1. Overview

This section lists the issues addressed in this release.

2. Improvements, fixes, and performance enhancements

  • Adds support for running any minor version of Defender within a major release. In other words, given a major version of Console, Prisma Cloud supports all minor versions of Defender. For example, if you’re running Prisma Cloud Compute Edition 20.09.345, and you upgrade Console to 20.09.365, then all deployed Defenders that are still on version 20.09.345 can continue to interoperate with Console 20.09.365 in a supported configuration.

  • Adds support for Istio 1.6. Deprecates support for Istio 1.4 and 1.5. Includes various Istio bug fixes.
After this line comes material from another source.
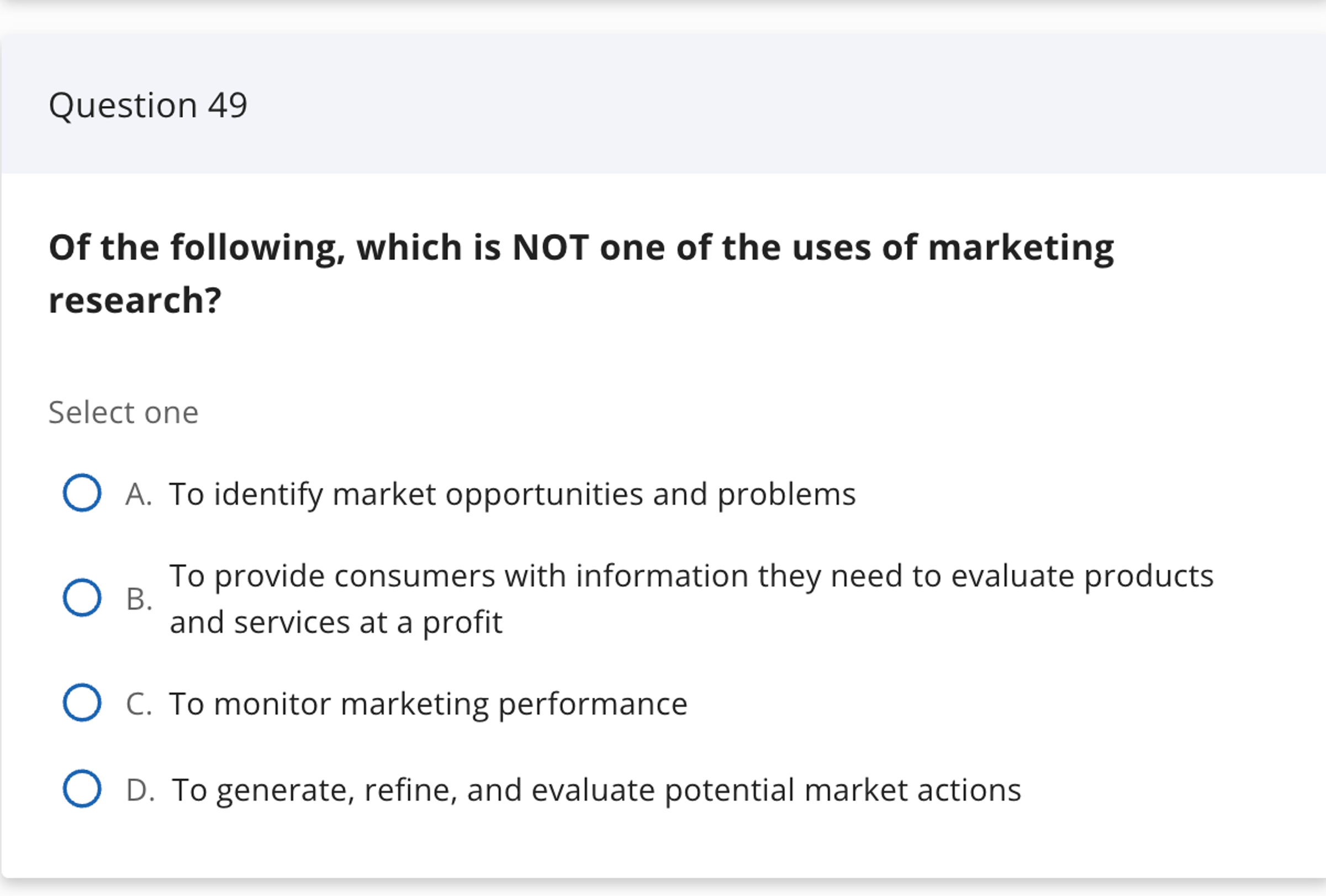Screen dimensions: 1326x896
Task: Click the word "research?" in the question
Action: [x=135, y=300]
You must upgrade Defenders to 20.09.365 for Istio 1.6 support (previous 20.09.345 Defenders don’t support Istio 1.6).

  • Fixes an issue where you could not view docker or kubectl logs for some container that were launched or restarted in environments protected by Defender. This fix is in Defender, so Defender must be explicitly upgraded to 20.09.365. Also, any pods/containers that have this logging issue should be restarted after Defender is upgraded.

  • Fixes an issue with a misaligned icon in a policy dialog.

  • [Intelligence Stream] Re-adds links to Node.js vulnerabilities.

  • Fixes Defender runtime issues.

  • Fixes an issue where container processes could be incorrectly classified as interactive in runtime models.

  • Fixes vulnerabilities in Prisma Cloud Compute components.

  • Fixes how errors are handled when calling the API.

  • Fixes an issue where restoring from a backup file with twistcli didn’t work due to a permissions misconfiguration.

  • Fixes an issue with false positive vulnerabilities for Apache Tomcat 7 and 8.

  • Fixes an issue where setting a validating admission webhook on Kubernetes 1.19 cluster failed because of a certificate issue. Moves domain names from the Common Name field in the X.509 certificate to the Subject Alternative Name extension.

  • Fixes an issue with a missing path to runC for Kubernetes on DC/OS.

  • Fixes an issue where App-Embedded Defender failed to initialize because it couldn’t fetch GCP metadata.

  • Embeds the list of Prisma Cloud Compute open source software components and licenses in the Defender image.

  • Fixes an issue in WAAS where network controls were not applied in app list order.

  • Fixes an issue with how App-Embedded Fargate Defender uses LD_PRELOAD. Previously, Prisma Cloud completely overrode LD_PRELOAD. Now, any values set in LD_PRELOAD are retained.